Becoming Profitable

Bursting at the Seams: What to Do If Your Business is at Capacity & Still Losing Money

By January 12th, 2018 No Comments

A lot of business owners will often fall into the trap of believing that in order to make more money, they need to sell more of their product or time.

On the face of it, that sort of makes sense; selling more should mean generating more income.

However, if you ramp things up to the point where your business is at full capacity, and you’re still not making money – or worse, you’re losing money – then it’s not a sales challenge you’re facing. Instead, you’re up against an issue with profitability.

 

Maxed Out

 

If you find that your resources are being run into the ground in order to make more sales, then you need to take a step back and look around; what you see might surprise you.

Systems creaking under the pressure. Employees with steam pouring from their ears. Processes deserving of scrutiny being carried out in a certain way, because that’s the way they’ve always been done.

The fact is, more sales won’t necessarily mean more money. If you are unprofitable, then increasing those sales numbers will only serve to magnify your loss making.

Say, for instance, you are an agency who can sell a service for £10k. If it costs you £12k to resource this, then you’re losing £2k on that job. And if you increase your sales by tenfold without addressing the issue of profitability, you’re looking at a £120k loss on £100k of income.

Realistically, that’s simply not sustainable.

 

Get Busy Getting Profitable

 

at-capacity

When your business is busy, you need to identify and maximise opportunities to get and stay profitable. And there are really only two ways to do this: increase efficiency or increase price.

Increasing price can be tough to pull off with existing customers, so increasing your company’s efficiency is often your best bet in improving profitability.

This could involve reviewing internal systems and implementing a means of tracking the time spent on particular aspects of a project. If it can take fewer man-hours to accomplish something, which in-turn propels a project towards completion faster than before, your costs will be reduced and your profit margins widened.

And when it comes to new projects, accurate estimates are crucial to achieving profitability. By quoting based solely upon the length of time to complete a project, you are quite often setting yourself up for a fall.

Instead, you must appreciate that your resources will only be productive for a certain amount of time, and that unexpected incidents – such as illness, equipment failure, or random client meetings – will rear their heads throughout a project.

One of the best ways of improving the accuracy of your estimates is to apply the Pareto Principle (otherwise known as the 80/20 rule). This rule suggests that eighty percent of the output comes from twenty percent of the input.

You should therefore try to identify the parts of a project that are the most productive, and subsequently eliminate or minimise any time wasting activities that surround them.
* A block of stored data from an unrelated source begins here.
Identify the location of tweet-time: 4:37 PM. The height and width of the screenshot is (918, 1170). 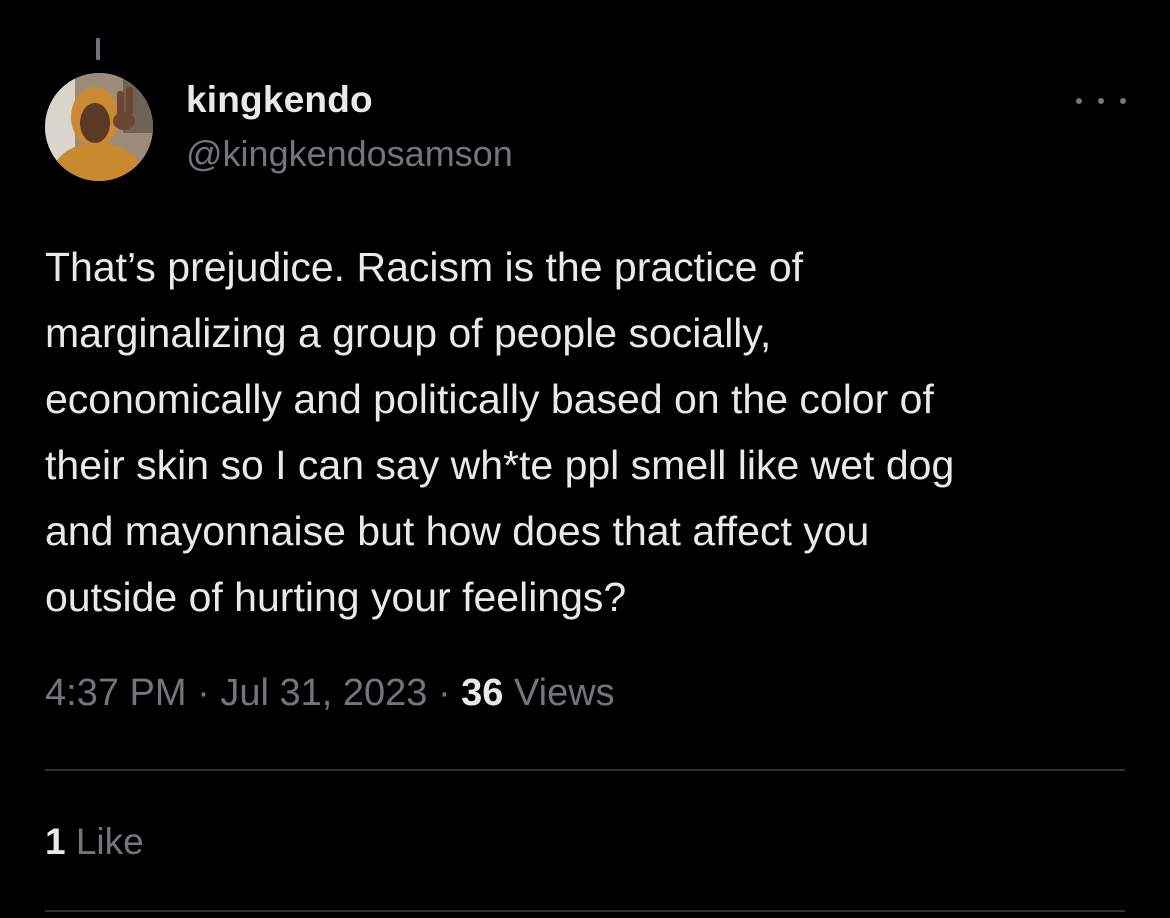
(116, 693). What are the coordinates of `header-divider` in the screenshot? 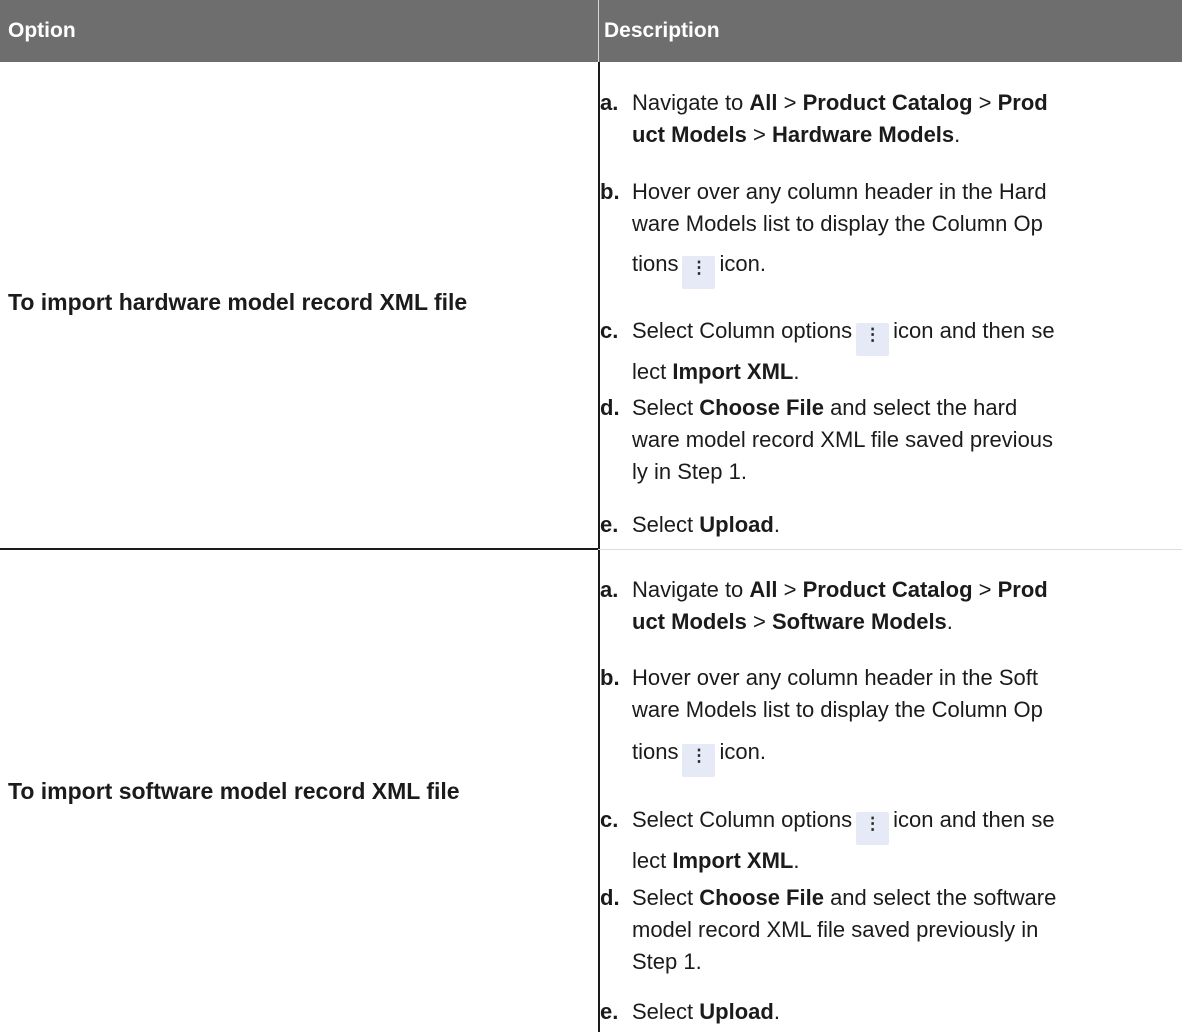 It's located at (598, 31).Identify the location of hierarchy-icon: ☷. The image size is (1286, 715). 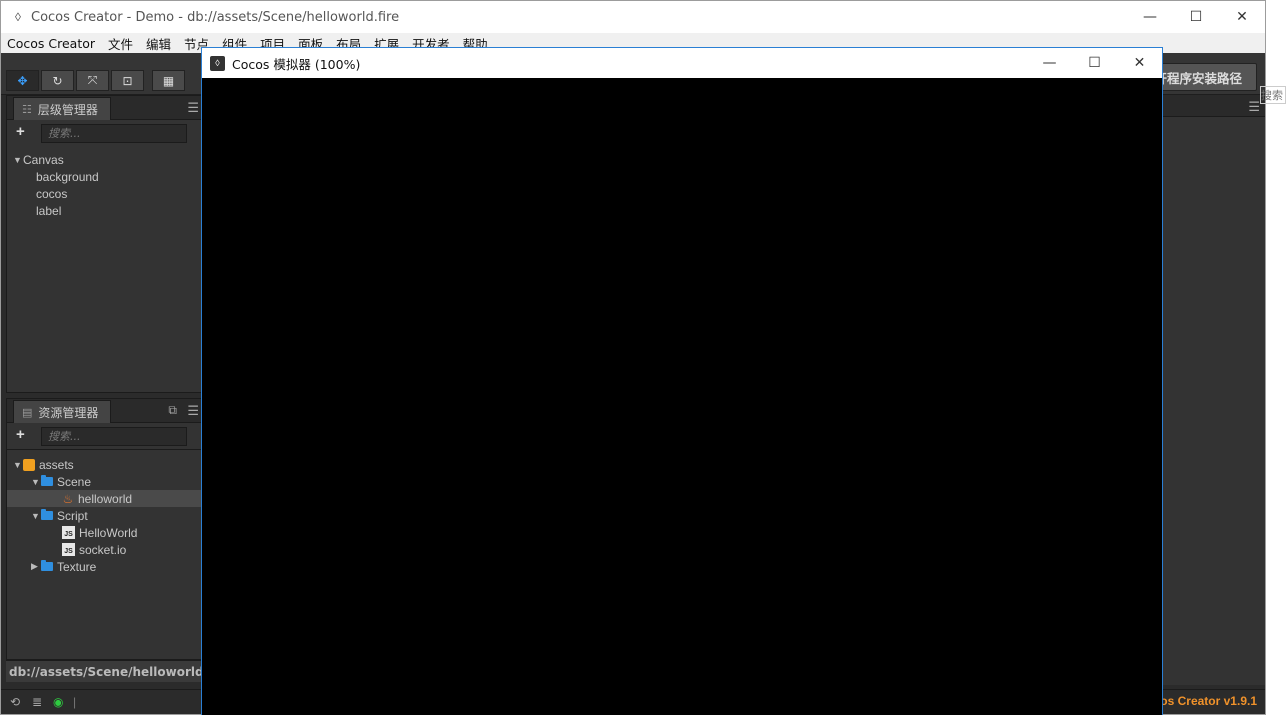
(27, 109).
For example, if you are designing and building a website, you might find that the development stage of the project goes off without a hitch, but the time spent replying to emails and dealing with revisions during the design stage has actually pushed everything back. You now know which aspect of a project needs to be made more efficient.

Once you factor this into your estimate, and cost accordingly, you will almost certainly see an improvement in profitability.

 

Control the Chaos

 

Finally, you must ensure you are delivering ahead of schedule. Building a bit of wiggle room into your deadline can help you do this, but if you fail to control the chaos that can surround a project as it nears its completion, you can land yourself with more stress and ultimately less profitability.

No matter if you’re good at what you do – or indeed good at selling in general – you cannot get too carried away with the doing and selling for the sake of it.

You must review and iterate, make sure you’re tracking time and productivity, and only take on projects that you know you can deliver within the required timeframe.

What’s more, you must employ logic when deciding who to work with next. Being dazzled by a big job and jumping into a working relationship without even a little bit of due diligence can leave you up scope creep creek without a paddle.

Instead, make sure you’re working with the right type of client. Someone who respects your skills and experience, and understands your process. That way you’re likely to spend less time managing them and more time delivering to agreed milestones and deadlines. And that means less money spent on resource and, ultimately, more profit.